Richard Learoyd is known for his large-scale, exquisitely detailed photographic portraits and still-life works using a specially built room-size Camera Obscura. The subject; often a person, sometimes a still life, is in a connected room separated by a lens and lit by an intense lighting system. Light is then projected instantaneously using flash and reflected through the lens, exposing an image onto direct positive paper. Learoyd creates photographs using the most basic form of photography to render a unique image which is made without any interposing negative, transparency or digital file. His process marries old and new technology: state of the art optics and Ilfochrome direct positive photographic paper to create a unique photographic experience. “I suppose people see this way of working as an alternative process,” he says, “but I see it as a very logical way to produce images, and a good use of modern materials.”
His larger-than-life size portraits are monumental and contemporary, but share a 19th Century alchemist’s tradition. By employing this early method of photography, Learoyd not only achieves the illusion that his subjects might lift off the page, but he also mimics the effects of realist painting. His series "Presences," for example, derives largely from the work of the Dutch Masters, realising the faces of stoic subjects through close-up, visceral portraits.

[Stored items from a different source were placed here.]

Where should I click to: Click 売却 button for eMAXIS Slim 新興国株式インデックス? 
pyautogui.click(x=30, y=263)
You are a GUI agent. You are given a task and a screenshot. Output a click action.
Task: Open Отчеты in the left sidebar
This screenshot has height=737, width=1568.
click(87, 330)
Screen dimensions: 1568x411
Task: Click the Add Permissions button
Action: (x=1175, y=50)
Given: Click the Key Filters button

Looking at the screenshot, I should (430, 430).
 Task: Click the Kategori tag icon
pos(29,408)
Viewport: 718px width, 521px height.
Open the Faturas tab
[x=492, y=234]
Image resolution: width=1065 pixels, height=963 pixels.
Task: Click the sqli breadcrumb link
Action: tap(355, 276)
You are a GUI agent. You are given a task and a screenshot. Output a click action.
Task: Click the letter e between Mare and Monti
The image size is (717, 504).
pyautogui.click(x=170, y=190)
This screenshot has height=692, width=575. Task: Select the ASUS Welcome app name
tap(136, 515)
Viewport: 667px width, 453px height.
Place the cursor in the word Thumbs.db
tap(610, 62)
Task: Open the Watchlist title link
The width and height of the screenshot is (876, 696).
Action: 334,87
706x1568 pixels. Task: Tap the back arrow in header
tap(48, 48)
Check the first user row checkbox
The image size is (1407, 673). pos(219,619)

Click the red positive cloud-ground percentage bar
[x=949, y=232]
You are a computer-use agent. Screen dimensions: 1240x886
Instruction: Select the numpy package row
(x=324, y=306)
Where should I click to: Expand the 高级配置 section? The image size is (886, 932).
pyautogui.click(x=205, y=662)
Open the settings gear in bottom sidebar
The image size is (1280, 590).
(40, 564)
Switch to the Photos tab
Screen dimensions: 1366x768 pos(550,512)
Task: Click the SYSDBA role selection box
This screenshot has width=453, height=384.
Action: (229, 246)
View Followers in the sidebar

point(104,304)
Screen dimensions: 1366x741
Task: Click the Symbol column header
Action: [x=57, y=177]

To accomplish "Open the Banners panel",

Learoyd was born in Nelson, Lancashire, England in 1966. In 1990, he graduated from the Glasgow School of Art with a degree in fine art photography. He has shown his work at institutions such as the International Center of Photography in New York, the San Francisco Museum of Modern Art, the National Gallery in London Amongst many others. Learoyd has also been the subject of solo exhibitions at the Getty in Los Angeles, the Victoria and Albert Museum and the Mapfre Foundation in Madrid.